• _Dataset entries_:
----------
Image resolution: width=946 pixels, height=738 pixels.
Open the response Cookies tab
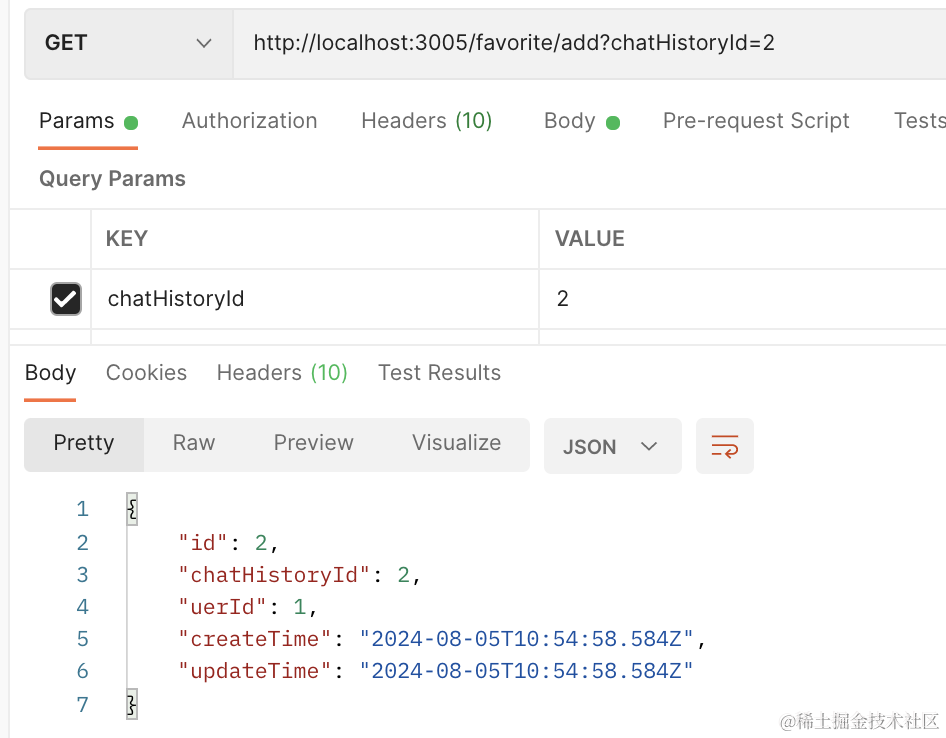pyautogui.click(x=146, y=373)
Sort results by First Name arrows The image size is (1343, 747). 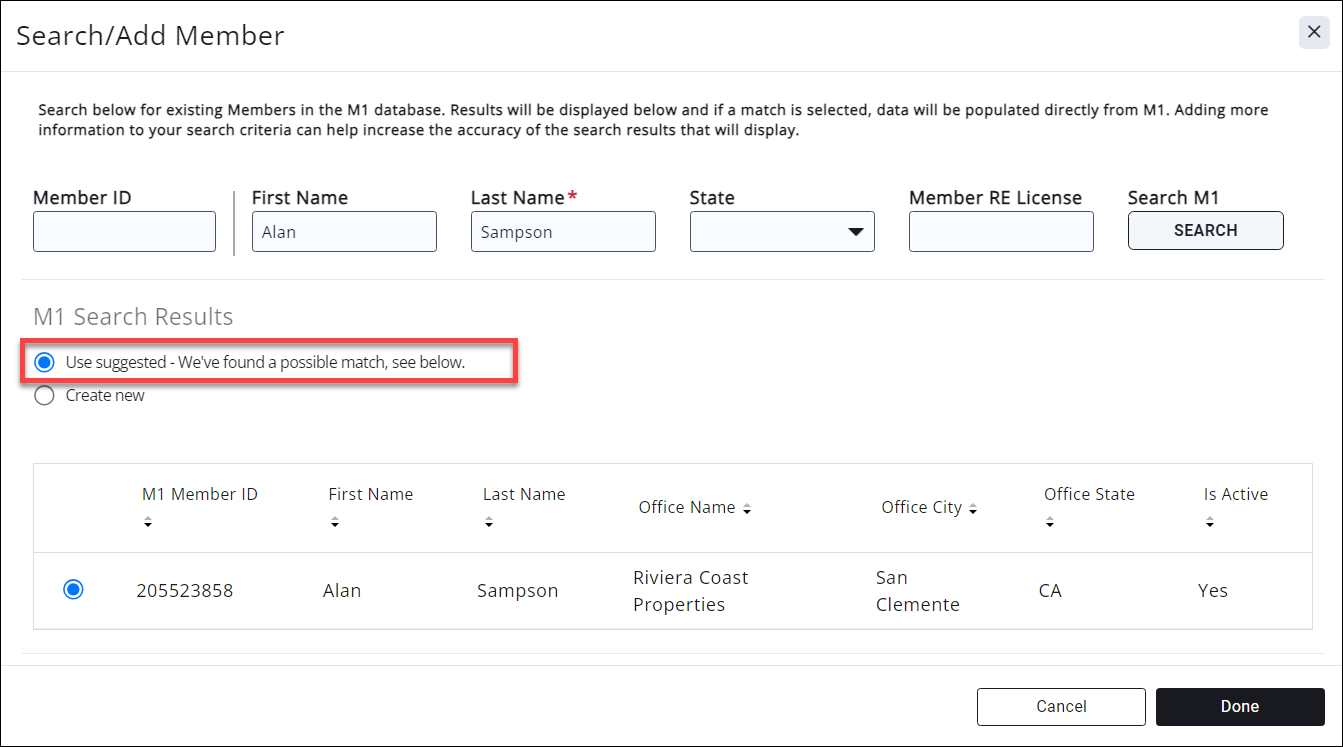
----------
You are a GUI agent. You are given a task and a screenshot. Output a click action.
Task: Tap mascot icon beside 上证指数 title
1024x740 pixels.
----------
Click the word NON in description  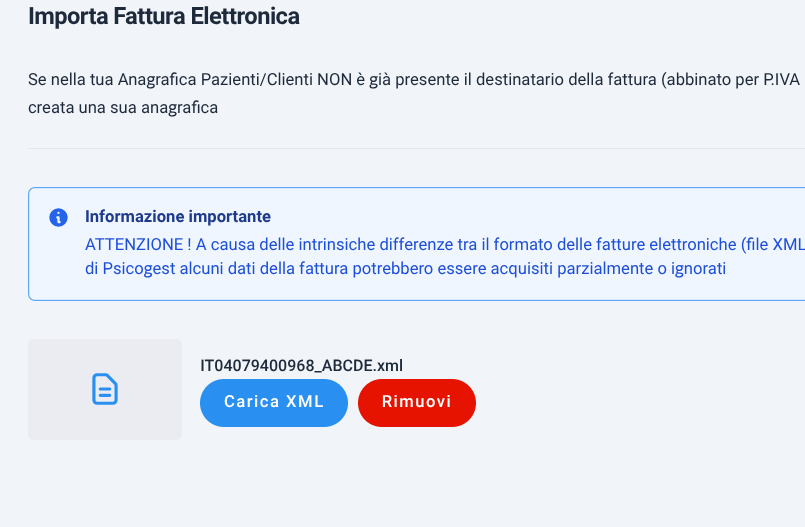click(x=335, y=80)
----------
• _What you are asked to do_:
Please change "Cookies" to "Headers" in the part of the entries that opens with the line containing "Image resolution: width=946" and closes with the line containing "Sort results by", and give those lines again with nothing else altered. Leave the pictures out of your answer.

• _Full answer_:
Image resolution: width=946 pixels, height=738 pixels.
Open the response Headers tab
pyautogui.click(x=146, y=373)
Sort results by First Name arrows The image size is (1343, 747). 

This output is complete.